A sequence occurs and recurs through the film: whenever the bandwagon of men arrives at the door of a prospective recruit to inform him of Hari’s death, he inevitably goes to his respective mother to inform her of the tragedy, and asks for her permission to leave for Hari’s hometown. The film assumes in this manner a cyclical posture—a ritualistic séance through which Hari is resurrected as a myth; bit by bit, organ by organ, an impression of him is sutured together, in order to composite, finally, a seeming whole, but one which one cannot be entirely certain of (when his mother is finally informed of his death, she remarks, “…even I did not know who he was, or what he truly wanted.”—nor do we).

IV.

The figure of Hari comes to occupy a near-archetypical position within Abraham’s oeuvre; and emerges eventually as the most radical enactment of the being that the filmmaker spent his fifteen-year-long career attempting to manufacture: an individual who will resist, but who will eventually fall to the immense oppression of the institution that hovers around him, above him.

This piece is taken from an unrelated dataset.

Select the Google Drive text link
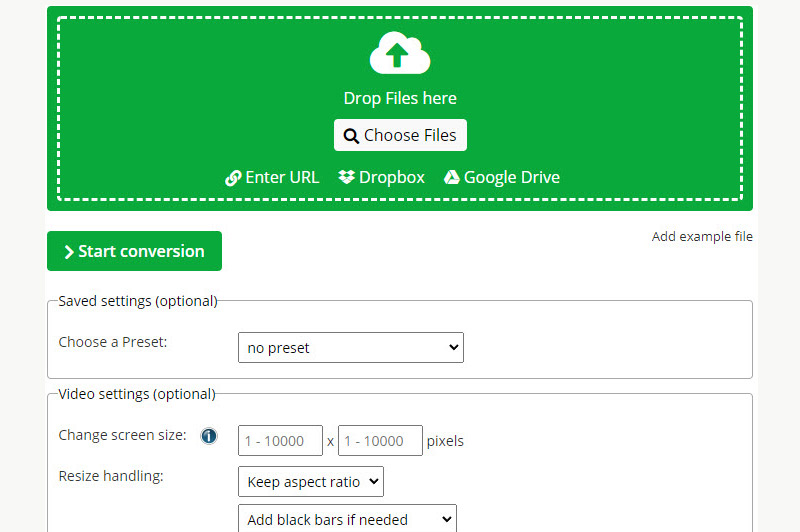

Abraham’s Donkey in a Brahmin Village (1977)Also available on YouTube, courtesy of Potato Eaters Collective. witnesses a series of expulsions: Professor Narayanaswamy is ridiculed for his decision to adopt a donkey as a pet, the donkey itself is punished for its desecration of the village, and Uma, the professor’s mute and dumb helper, loses her mental balance when she witnesses this horror. Similarly, the protagonist of Cruelties of Cheriyachan (1979)And yet again Potato Eaters Collective offers the restored version on their YouTube channel. undergoes a spiritual unbecoming when he sees the police enact barbaric violence upon a group of poor peasants. Much like them, Hari exists not as a person, but a myth, composed through diverse, anecdotal accounts of him—a status accorded, ironically enough, to Abraham himself, who is reanimated in the annals of Indian film history through the legends that surround him.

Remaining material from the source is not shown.